***There are two future events for which the Office of Juvenile Justice and Delinquency Prevention (OJJDP) is searching for participants.
The Girls Study Group, a project of OJJDP, will host a workshop that trains individuals in selected programs on rigorous evaluation of programs specifically for girls. Any program operating a gender-specific program can apply to send one or two staff members to the workshop, which will be held in Chapel Hill, N.C., Oct. 28-30.
Apply here by Aug. 15.
This one is well ahead of time, but the National Council of Juvenile and Family Court Judges is also looking for presenters for the National Conference on Juvenile and Family Law, which will be held from March 14-17, 2010, in Las Vegas, the first city anyone would associate with law or family.
Apply to present at the conference here by Sept. 15; details for people looking to register for the conference are here.

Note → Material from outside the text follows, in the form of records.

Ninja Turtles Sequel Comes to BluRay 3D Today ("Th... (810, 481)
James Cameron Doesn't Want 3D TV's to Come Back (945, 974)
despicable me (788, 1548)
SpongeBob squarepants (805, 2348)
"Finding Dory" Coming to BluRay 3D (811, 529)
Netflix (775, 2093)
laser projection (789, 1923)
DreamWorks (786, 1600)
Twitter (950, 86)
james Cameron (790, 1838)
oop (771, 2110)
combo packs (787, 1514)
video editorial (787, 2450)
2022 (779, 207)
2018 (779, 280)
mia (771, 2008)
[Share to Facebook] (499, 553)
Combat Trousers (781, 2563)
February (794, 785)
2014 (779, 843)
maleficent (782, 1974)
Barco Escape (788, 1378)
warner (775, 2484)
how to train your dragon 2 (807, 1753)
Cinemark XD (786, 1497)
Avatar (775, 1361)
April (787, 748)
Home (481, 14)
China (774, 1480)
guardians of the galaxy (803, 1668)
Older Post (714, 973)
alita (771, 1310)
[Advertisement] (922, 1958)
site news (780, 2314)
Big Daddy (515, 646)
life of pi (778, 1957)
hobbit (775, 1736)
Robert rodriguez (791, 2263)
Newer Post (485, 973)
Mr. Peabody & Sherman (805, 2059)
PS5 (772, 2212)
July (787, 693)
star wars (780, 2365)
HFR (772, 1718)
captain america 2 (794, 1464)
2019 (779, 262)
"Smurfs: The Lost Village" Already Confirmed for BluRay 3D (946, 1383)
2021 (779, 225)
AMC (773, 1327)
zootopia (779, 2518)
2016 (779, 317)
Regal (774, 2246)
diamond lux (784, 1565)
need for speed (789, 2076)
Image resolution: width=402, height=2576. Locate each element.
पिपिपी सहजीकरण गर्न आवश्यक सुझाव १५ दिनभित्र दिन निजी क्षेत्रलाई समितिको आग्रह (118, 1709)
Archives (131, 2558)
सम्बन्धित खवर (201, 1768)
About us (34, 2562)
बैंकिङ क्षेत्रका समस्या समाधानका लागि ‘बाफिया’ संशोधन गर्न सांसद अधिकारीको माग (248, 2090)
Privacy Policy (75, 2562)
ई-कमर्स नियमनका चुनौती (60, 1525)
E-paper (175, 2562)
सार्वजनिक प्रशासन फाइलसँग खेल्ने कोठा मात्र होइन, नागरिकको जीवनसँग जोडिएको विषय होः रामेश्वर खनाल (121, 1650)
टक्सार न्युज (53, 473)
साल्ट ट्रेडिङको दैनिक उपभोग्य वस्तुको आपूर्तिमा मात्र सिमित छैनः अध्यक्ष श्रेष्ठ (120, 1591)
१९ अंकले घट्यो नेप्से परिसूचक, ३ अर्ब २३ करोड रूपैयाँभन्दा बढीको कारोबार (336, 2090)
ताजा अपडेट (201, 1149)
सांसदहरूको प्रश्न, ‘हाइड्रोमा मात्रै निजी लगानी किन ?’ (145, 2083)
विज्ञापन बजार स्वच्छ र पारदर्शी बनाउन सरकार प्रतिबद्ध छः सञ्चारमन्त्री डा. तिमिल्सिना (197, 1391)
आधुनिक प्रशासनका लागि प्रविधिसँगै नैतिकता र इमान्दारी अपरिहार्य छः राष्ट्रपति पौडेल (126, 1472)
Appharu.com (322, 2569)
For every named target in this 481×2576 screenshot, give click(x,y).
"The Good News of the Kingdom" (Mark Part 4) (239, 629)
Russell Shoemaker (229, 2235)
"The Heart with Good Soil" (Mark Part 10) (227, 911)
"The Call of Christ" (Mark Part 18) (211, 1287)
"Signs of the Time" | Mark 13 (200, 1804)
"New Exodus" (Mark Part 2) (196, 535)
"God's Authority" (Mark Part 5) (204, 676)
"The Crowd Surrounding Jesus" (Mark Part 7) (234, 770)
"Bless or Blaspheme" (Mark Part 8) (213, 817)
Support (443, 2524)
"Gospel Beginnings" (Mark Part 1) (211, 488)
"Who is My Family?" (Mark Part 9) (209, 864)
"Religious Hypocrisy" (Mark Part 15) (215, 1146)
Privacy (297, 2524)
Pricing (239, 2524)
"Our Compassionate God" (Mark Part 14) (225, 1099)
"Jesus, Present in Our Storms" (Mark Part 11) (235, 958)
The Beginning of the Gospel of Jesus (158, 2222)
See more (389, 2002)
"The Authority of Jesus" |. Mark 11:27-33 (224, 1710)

***We think, after reading University of Texas Prof. Michele Deitch’s From Time Out to Hard Time, that she started out trying to figure out how many really young children (she alternates between 13 and 12 as her threshold) ended up being transferred into the adult system (or at least to adult court). And she discovered something that JJ Today runs into all too often: Nobody really knows.
Deitch was able to find out how many were transferred by judges, because those numbers are reported to the feds as part of the required juvenile court statistics. But even then, the figures she got only go through 2004.
According to the data collected by Deitch, judges transferred an average of 80 youths who are 13 or under every year from 1985 through 2004. Thirteen-year-olds made up more than half of the total transfers with 961; 12-year-olds made up 23 percent.
What about really young juveniles transferred automatically by statutes, or by prosecutors able to file charges directly? There is no telling how many young juveniles landed in adult court through those avenues. We talked to Liz Ryan at the Campaign for Youth Justice about the report, and she suspects that the totals would be much higher if direct files and automatic transfers were included.
Deitch presents several recommendations at the end of her report, and one caught our eye: prohibit mandatory sentences for young children who appear in adult court.
Now, obviously, most advocates don’t want those youths under adult jurisdiction at all, but change like that won’t happen overnight and maybe won’t happen ever. But Deitch’s idea seems like a politically feasible one: if really young offenders are going to go to adult court, at least give a judge discretion on the sentencing.
A recent example where this change might have a huge impact is 13-year-old Blade Reed’s case in Indiana. Prosecutors believed the maximum of five years to which he could be sentenced in the juvenile system was not enough for his alleged role in the killing an elderly man and the stabbing of the man’s wife. A judge agreed, and transferred Reed to adult court.
But the minimum Reed will do in adult jail, if he’s convicted, is 45 years. If you gave a judge the ability to toss the minimum, maybe give a youth like Reed 10 years, that’s a huge difference. Then Reed would have a second chance at freedom by 24 or 25, instead of starting anew at 58 and knowing little of a world outside prison.
Who is opposing that law if it’s proposed?
***Luzerne Update! Lawyers involved in the civil case against the corrupt judges and other named defendants got their way last week with the cases of their 400 or so plaintiffs. The juvenile records of those plaintiffs, all of whom had been adjudicated by former judge Mark Ciavarella, will be preserved but also expunged.
For the more than 6,000 others who faced Ciavarella in juvenile court, the Pennsylvania supreme court’s current plan is to expunge their tainted juvenile records and destroy them. Not good for lawyers in the class action lawsuit, led by Marsha Levick and Lourdes Rosado at the Philadelphia-based Juvenile Law Center. Those are 6,000-plus people who still could join the suit. At the very least, their records could be used to bolster the evidence from the current 400 plaintiffs.
Meanwhile, both Ciavarella and fellow disgraced judge Michael Conahan are claiming immunity in the class action lawsuit, as is Luzerne County.
We are not sure Rosado, Levick and company can prove there was a quid pro quo. Ciavarella was sending youth to detention for ridiculously low offenses before the privately-run PA Child Care existed. Detentions did spike right after it was opened though.
Last bit of news: Gov. Ed Rendell (D) is establishing a commission to investigate the Luzerne scandal, which involves not only court officials but also members of the Board of Education.
***The W.T. Grant Foundation doled out some research grants in July, and JJ Today will be very interested to learn from the proposed study by Case Western Reserve University. James Spilsbury and Denise Babineau will study 150 Cleveland children between age 8 and 16 who are referred by police to mental service agencies for trauma stemming from violence they have witnessed. The point: Measuring how exposure to violence affects sleep and, in turn, how that affects other aspects of a child’s health.
***A nice amalgamation of the research on youth and gangs was released this week by the National Council on Crime and Delinquency. Page five has the best chart, demonstrating how much more frequently gang-involved youth report victimization than non-gang counterparts. It puts a dent in the whole “joining gangs for protection” theory.